**Text extract**
· · · · · · ·
Testing#
Source Files
tests/unit/pyproject.toml([tool.pytest.ini_options]).github/workflows/check_pullrequest.yaml
Twiga uses pytest for testing with a minimum coverage requirement of 80%. Tests are organized as unit tests mirroring the source package structure.
Test Structure#
tests/
└── unit/
├── config/ # Configuration validation
│ └── test_config_base.py
├── conformal/ # Conformal prediction methods
│ ├── base.py
│ ├── split.py
│ ├── cqr.py
│ ├── residual_conformal
│ └── test_residual_fitting.py
├── data/ # Data pipeline & feature engineering
│ ├── test_autores.py
│ ├── test_data_loader.py
│ ├── test_data_pipeline.py
│ ├── test_feature.py
│ ├── test_feature_engeering.py
│ ├── test_processing.py
│ └── test_temporal.py
├── eval/ # Backtesting
│ └── test_backtester.py
├── forecaster/ # Forecaster orchestration
│ ├── test_abstract_forecaster.py
│ ├── test_base_forecaster.py
│ ├── test_core_forecaster.py
│ ├── test_ensemble.py
│ ├── test_registry.py
│ └── test_utils.py
├── metrics/ # Evaluation metrics
│ ├── test_point_metrics.py
│ ├── test_core_metrics_interval.py
│ └── test_core_metrics_prob.py
├── models/ # Model implementations
│ ├── ml/
│ │ ├── test_base_regressor.py
│ │ ├── test_catboost.py
│ │ ├── test_catboostgauss.py
│ │ ├── test_lightgbm.py
│ │ ├── test_lineareg.py
│ │ └── test_xgboost.py
│ └── nn/
│ ├── core/
│ │ ├── test_base.py
│ │ ├── test_base_arch.py
│ │ ├── test_base_model.py
│ │ ├── test_embending.py
│ │ └── test_linear.py
│ ├── mlpf/
│ │ ├── test_mlpf.py
│ │ ├── test_mlpf_model.py
│ │ ├── test_mlpfgam.py
│ │ └── test_mlpfgam_model.py
│ ├── nhits/
│ │ ├── test_nhits.py
│ │ └── test_nhits_model.py
│ ├── ganf/
│ │ └── test_ganf_network.py
│ └── prob/
│ └── test_mplfqr_model.py
├── quantile/ # Quantile distributions & losses
│ ├── test_fpquantile.py
│ ├── test_quantile.py
│ └── test_quantile_loss.py
├── plot/ # Visualisation suite
│ ├── conftest.py # Shared fixtures (forecast_df, acf_series, ...)
· · · · · · ·
**Work to complete**
1. Answer these questions about the Twiga testing page.
(a) What minimum test coverage does Twiga require?
(b) Which directory under tests/unit is labeled "Backtesting"?
(c) What does the conftest.py file in the plot directory contain?
2. Pick up the Twiga testing page after its last line and carry it on.
The data that comes next is from a different source than the Twiga testing page.

**Supplied data**
· · · · · · ·
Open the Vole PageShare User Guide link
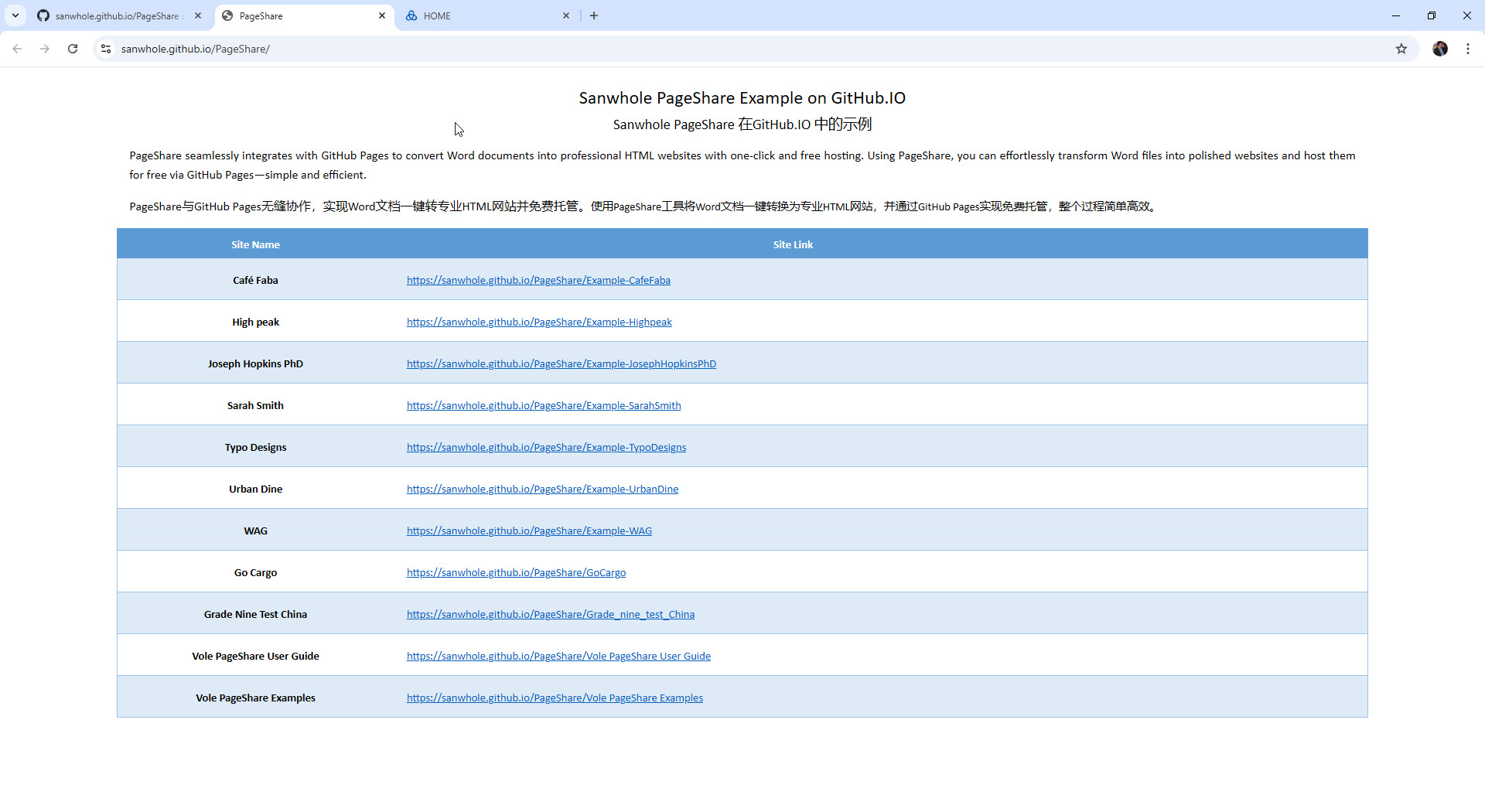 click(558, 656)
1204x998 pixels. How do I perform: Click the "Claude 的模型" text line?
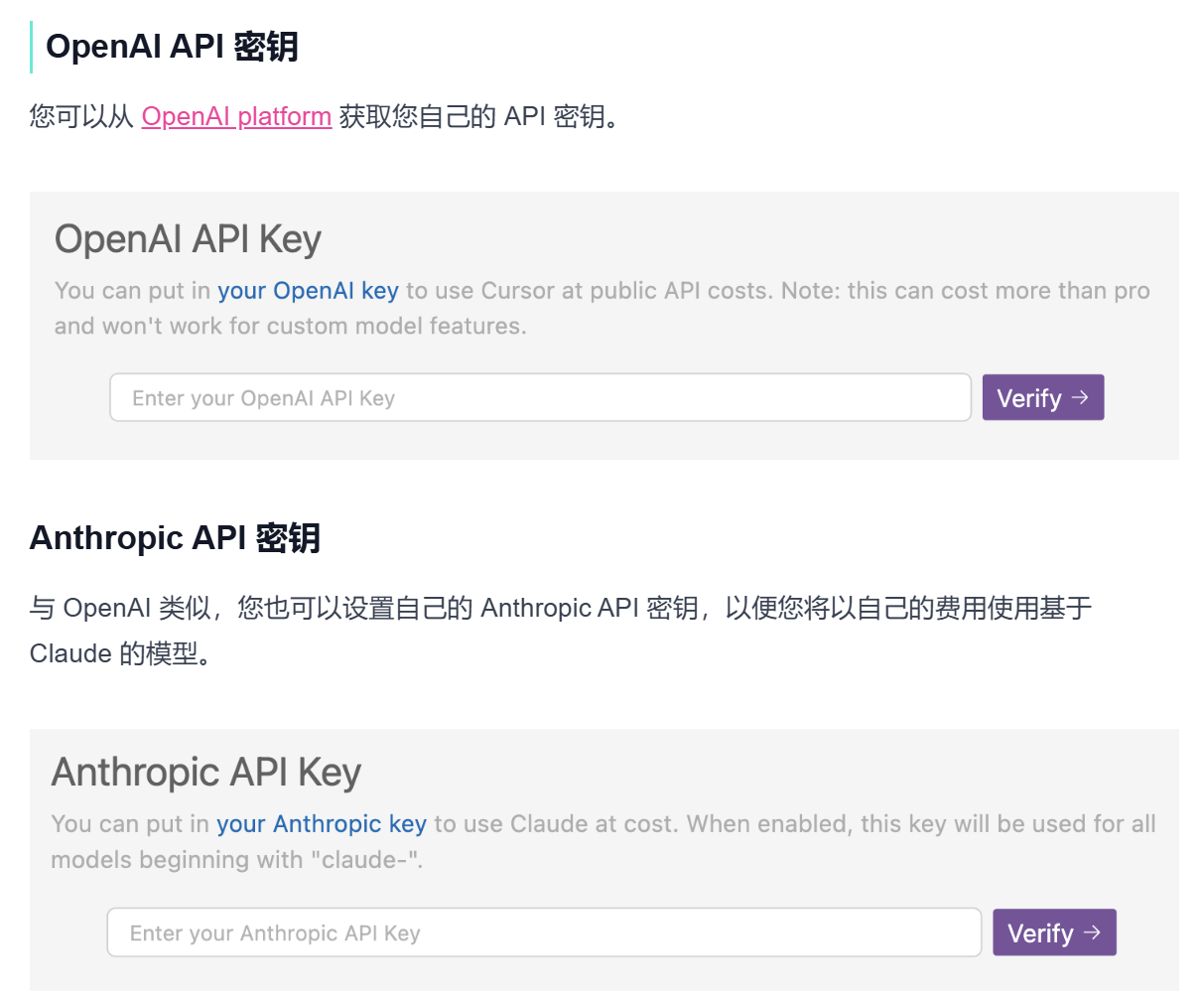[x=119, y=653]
· · · · · · ·
**Replies**
1.
(a) 80%
(b) eval/
(c) Shared fixtures (forecast_df, acf_series, ...)

2.
│ ├── test_timeseries.py
│ ├── test_exploration.py
│ ├── test_distribution.py
│ ├── test_stats_plots.py
│ └── test_residuals.py
└── stats/ # Statistical analysis
├── test_corr.py # rank_correlation, compute_anova_f, compute_chi2
├── test_mutual_information.py
├── test_ppscore.py
└── test_xicorr.py
Test Categories#
Category |
Tests |
Covers |
|---|---|---|
config |
1 file |
Pydantic config validation, search space inference |
conformal |
5 files |
Split conformal, CQR, CRC, residual fitting |
data |
9 files |
Pipeline, autoregressive features, temporal features, data loader, feature selection, AssociationAnalyzer |
eval |
1 file |
Time-based cross-validation splits |
forecaster |
6 files |
Abstract, base, core forecaster, ensemble, registry, utilities |
metrics |
3 files |
Point, interval, and probabilistic metrics |
models/ml |
6 files |
BaseRegressor, CatBoost, XGBoost, LightGBM, Linear, Gaussian CatBoost |
models/nn |
10 files |
Base classes, embeddings, MLPF, MLPGAM, NHITS, GANF, quantile |
plot |
5 files + conftest |
lets-plot forecast, exploration, distribution, stats, and residual plots |
quantile |
3 files |
Quantile distributions, losses, interpolation |
stats |
4 files |
Association, mutual information, PPS, xi-correlation |
Running Tests#
Full Test Suite#
uv run pytest
This uses the default configuration from pyproject.toml:
[tool.pytest.ini_options]
norecursedirs = ["examples"]
addopts = "--cov=twiga --cov-report=term-missing --cov-report=xml --cov-config=.coveragerc --cov-fail-under=80"
Default behavior:
Measures coverage of the
twigapackageReports missing lines in terminal output
Generates
coverage.xmlfor CI uploadFails if coverage drops below 80%
Run Specific Tests#
# Single test file
uv run pytest tests/unit/metrics/test_point_metrics.py
# Single test category
uv run pytest tests/unit/models/ml/
# Pattern matching
uv run pytest -k "test_catboost"
# Verbose output
uv run pytest -v tests/unit/forecaster/
Coverage Report#
# Terminal report with missing lines
uv run pytest --cov=twiga --cov-report=term-missing
# HTML report for detailed browsing
uv run pytest --cov=twiga --cov-report=html
# Open htmlcov/index.html in a browser
CI/CD Pipeline#
The GitHub Actions workflow (.github/workflows/check_pullrequest.yaml) runs on every push to main and all pull requests.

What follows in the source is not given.